[Stated exercise]: Write out everything in the hearing-request notice from "ADDRESSES: Secretary, Commission, 450" down to "York, NY 10005.", replacing "Wall Street" with "Broad Street".

[Document passage]:
Interested persons may request a hearing by writing to the Commission's 
Secretary and serving applicants with a copy of the request, personally 
or by mail. Hearing requests should be received by the Commission by 
5:30 p.m. on July 7, 2003, and should be accompanied by proof of 
service on applicants, in the form of an affidavit, or, for lawyers, a 
certificate of service. Hearing requests should state the nature of the 
writer's interest, the reason for the request, and the issues 
contested. Persons may request notification of a hearing by writing to 
the Commission's Secretary.

ADDRESSES: Secretary, Commission, 450 Fifth Street, NW., Washington, DC 
20549-0609. Applicants, c/o Robert Boyd, Dresdner Bank AG, New York 
Branch, 75 Wall Street, 31st Floor, New York, NY 10005.

FOR FURTHER INFORMATION CONTACT: Emerson S. Davis, Sr., Senior Counsel, 
at (202) 942-0714, or Nadya B. Roytblat, Assistant Director, at (202) 
942-0564 (Division of Investment Management, Office of Investment 
Company Regulation).

[Information shown]:
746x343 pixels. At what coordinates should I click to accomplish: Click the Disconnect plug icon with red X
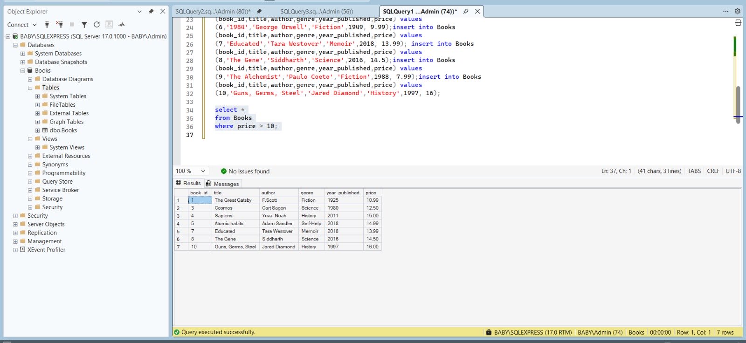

[Reply to the exercise]:
ADDRESSES: Secretary, Commission, 450 Fifth Street, NW., Washington, DC 
20549-0609. Applicants, c/o Robert Boyd, Dresdner Bank AG, New York 
Branch, 75 Broad Street, 31st Floor, New York, NY 10005.